4. Check out your competition
To attract your desired tenants, you need to make sure that your rent is competitive. It needs to be reasonable, realistic, and reviewed regularly. Have a look at other properties in the area to give you an idea of the level of rent you might look to charge.
5. Present your property well
Appeal to your target market and focus the décor on this market. Desirable characteristics include a clean, tidy property with reasonable fittings and neutral décor. Consider whether to furnish your property, or leave it unfurnished. Long-term professional tenants, for example, might want to make the property more homely by filling it with their own furniture, and so will be looking for an unfurnished property.
6. Prepare for viewings
Good tenants know what they want from a property and will come prepared to ask questions. Make sure you know your property – expect to be asked about bin collection dates, energy providers, and council tax bands. Finally, make the viewing easy for the potential tenant by ensuring there is available parking and easy access.
7. Know your tenants
Be transparent with your tenants about the checks you will do. Good tenants will probably be proud of their squeaky clean records, so this shouldn't really be an issue. Checks include landlord and employment references, as well as credit checks. Ask to see proof of these if the checks are done by a letting agent, and meet your tenants before they move in.
8. Keep your tenants happy
Keeping on top of maintenance and dealing with any issues quickly is vital to maintaining a strong landlord/tenant relationship. Make sure you and your tenants are clear on who is responsible for repairs in the property, as well as providing clear contact details should they need to make a repair request.
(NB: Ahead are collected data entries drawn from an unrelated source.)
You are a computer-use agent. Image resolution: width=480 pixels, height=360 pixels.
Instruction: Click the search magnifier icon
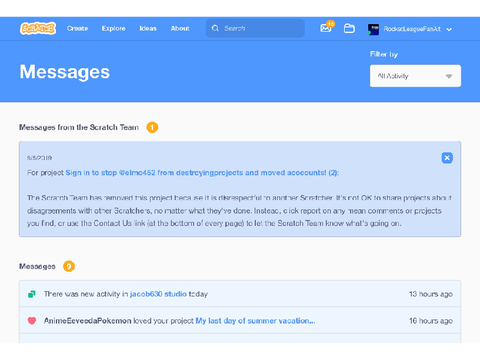[x=215, y=28]
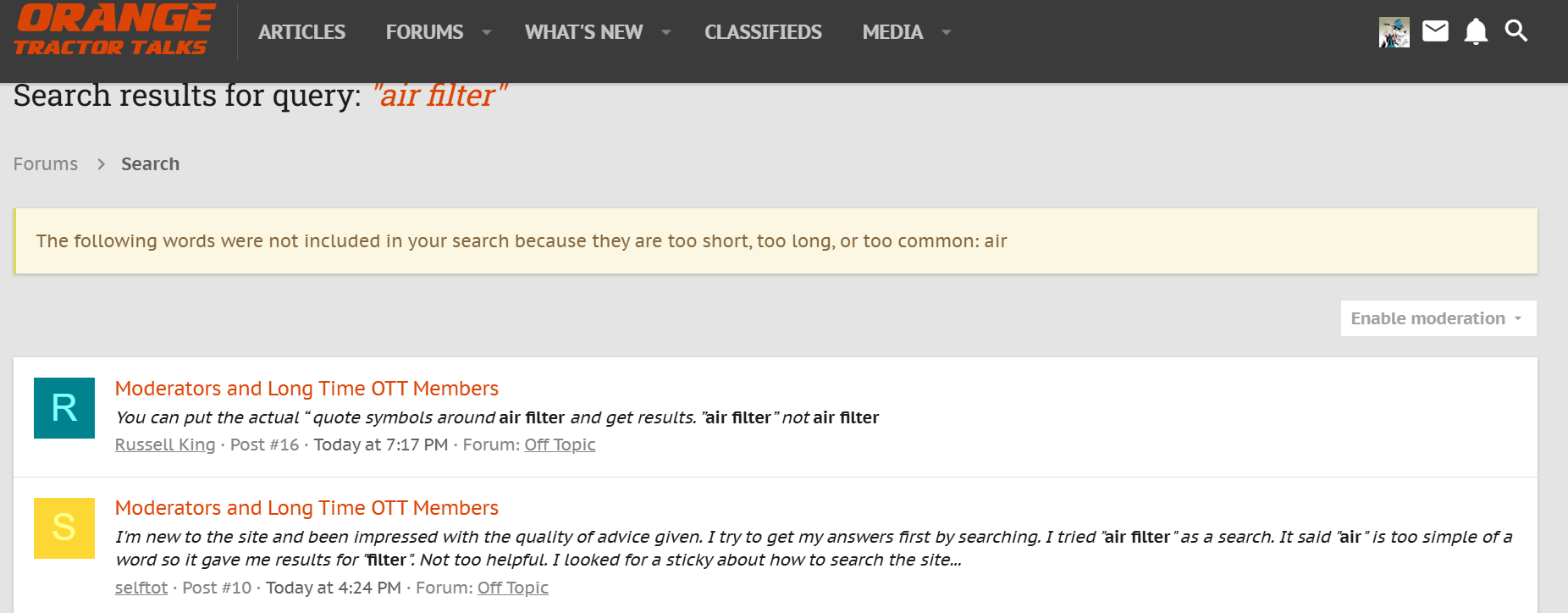
Task: Expand the Media menu dropdown arrow
Action: [x=947, y=32]
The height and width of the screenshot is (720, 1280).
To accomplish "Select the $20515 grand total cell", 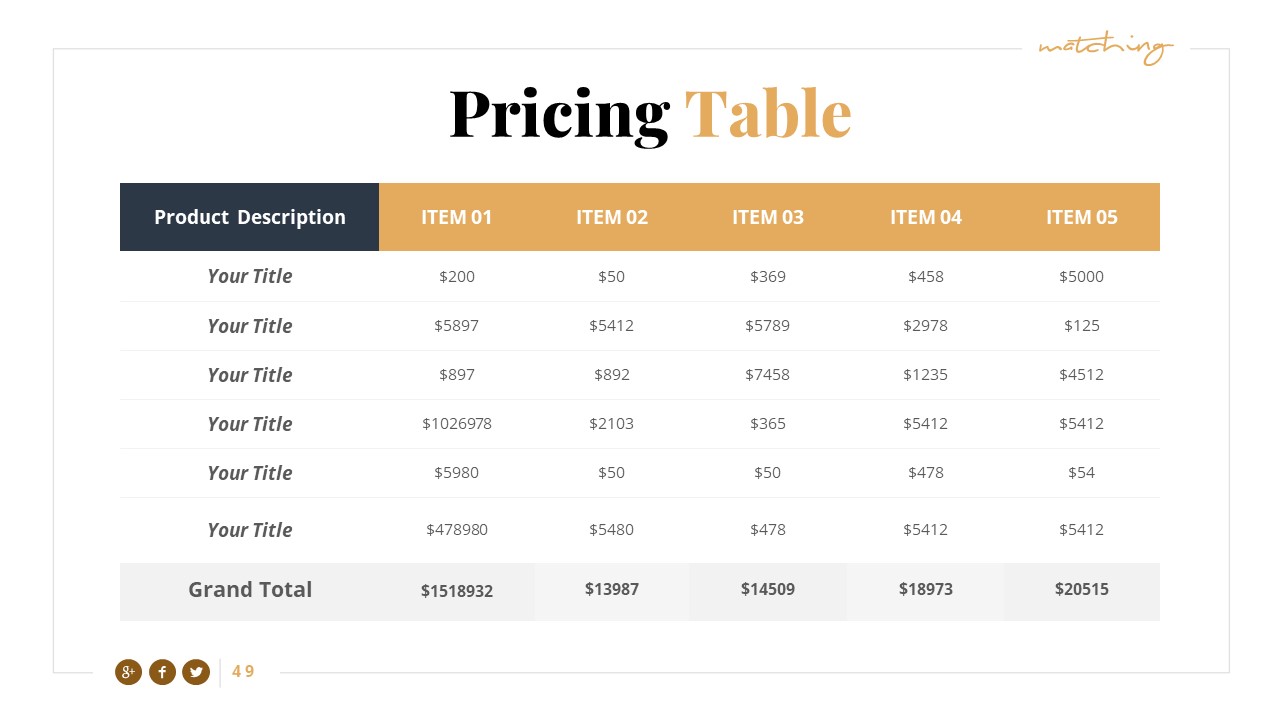I will pos(1082,590).
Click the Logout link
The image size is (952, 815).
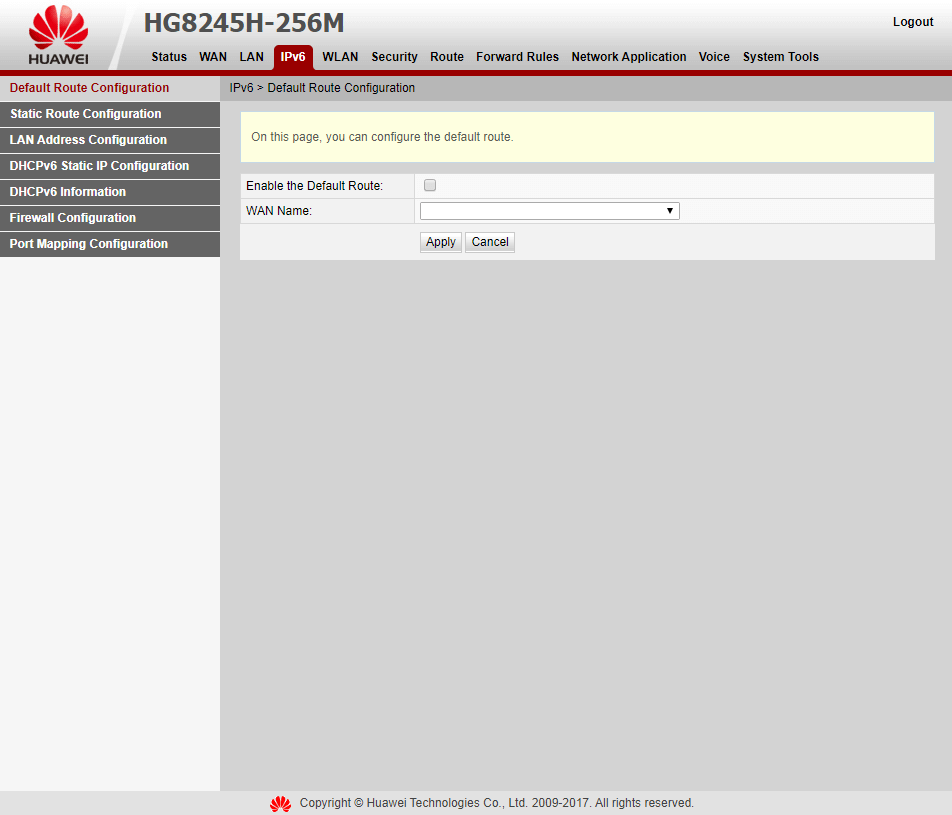(x=912, y=21)
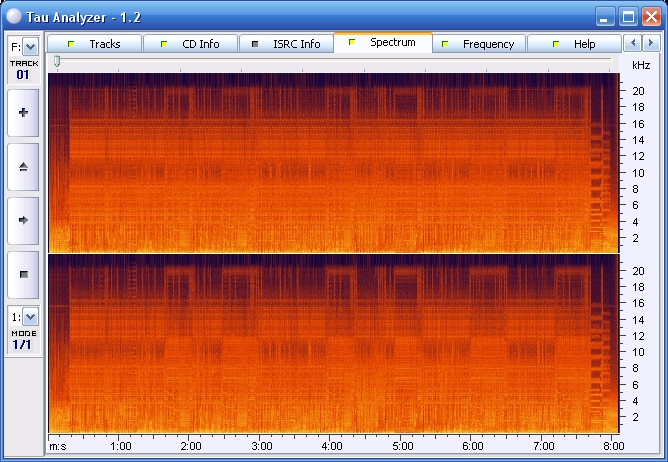Click the right arrow play button
This screenshot has width=668, height=462.
24,219
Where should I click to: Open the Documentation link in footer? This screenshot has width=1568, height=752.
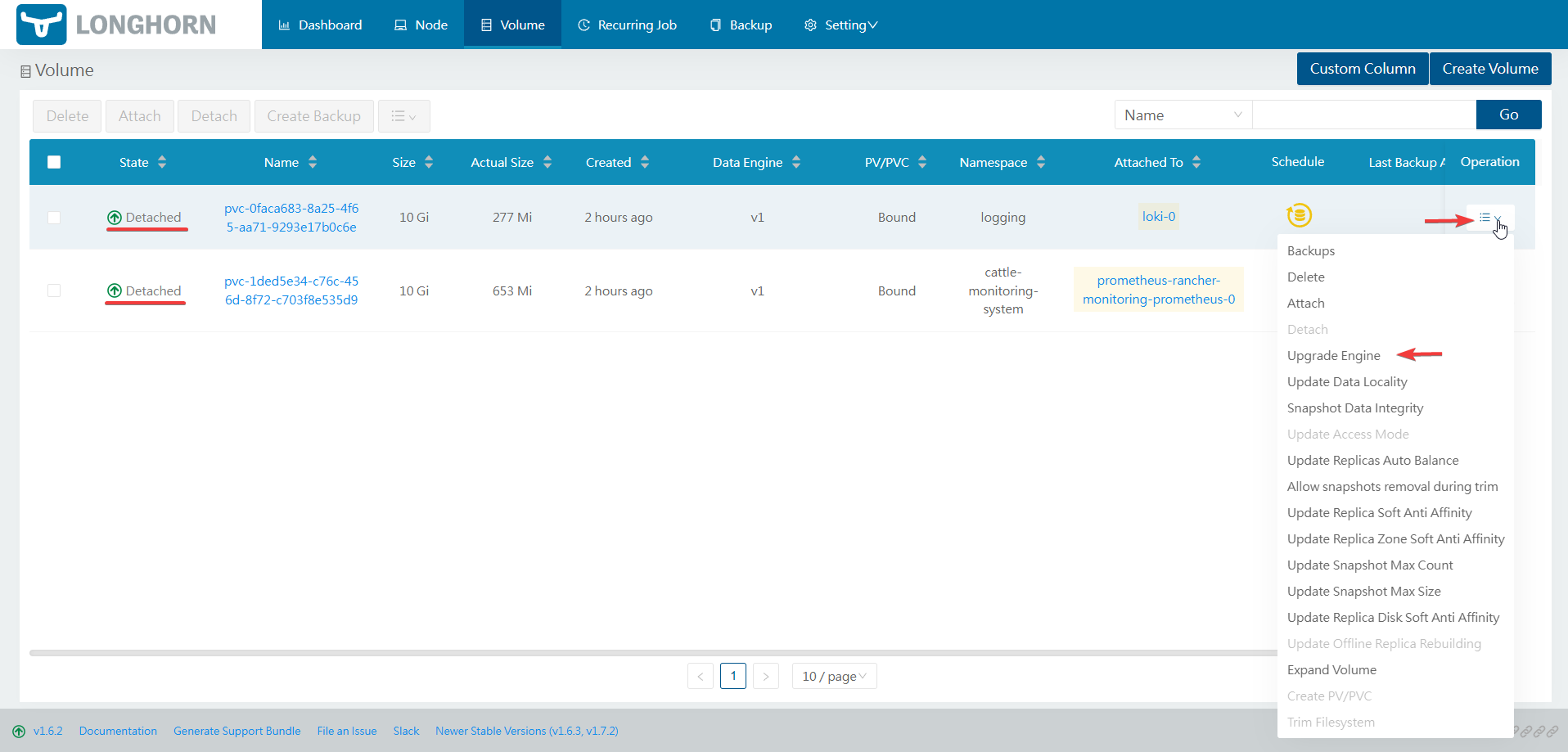click(x=118, y=732)
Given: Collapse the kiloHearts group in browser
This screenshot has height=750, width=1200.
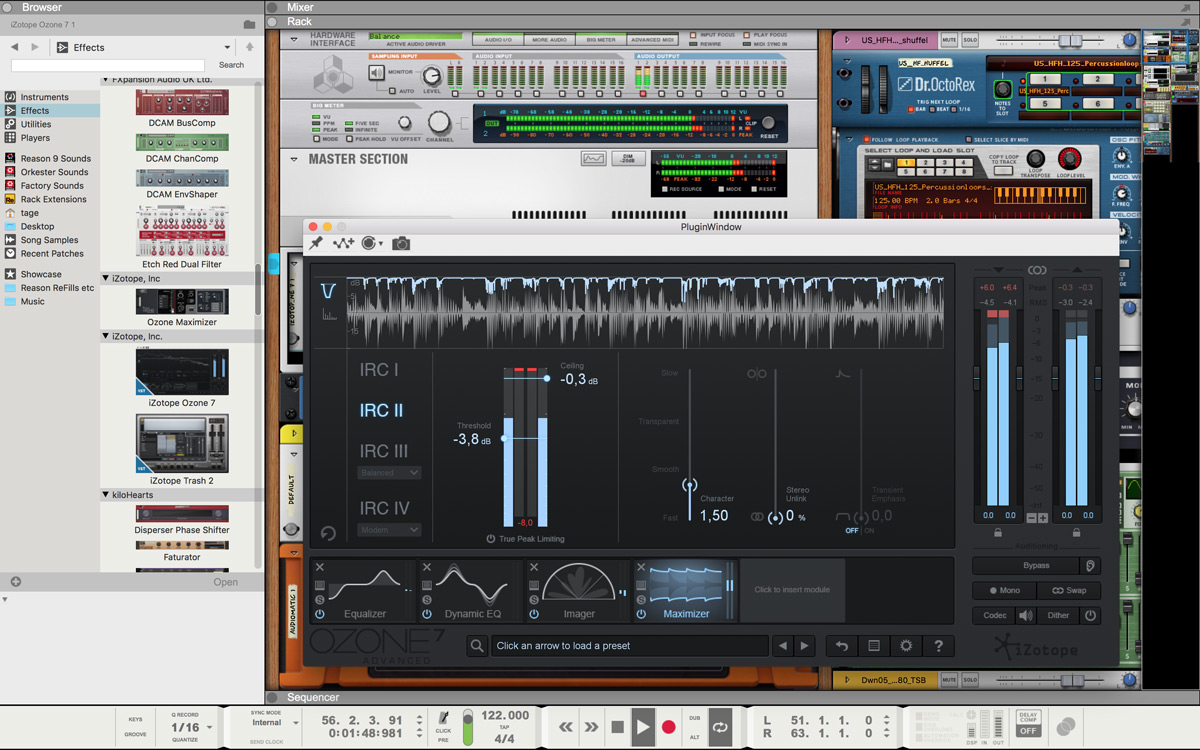Looking at the screenshot, I should pyautogui.click(x=106, y=495).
9. Don’t forget your presentation
Your presentation is just as important as the tenants, you need to demonstrate that you are professional and know what you're doing. Be open, friendly and honest when showing them around the property, and keep this going throughout the tenancy.
10. Seek feedback
Always ask your tenants for feedback on the property. As it’s often not a property that you’ve lived in, you might not know the problems that a tenant deals with on a day to day basis that could be easily fixed.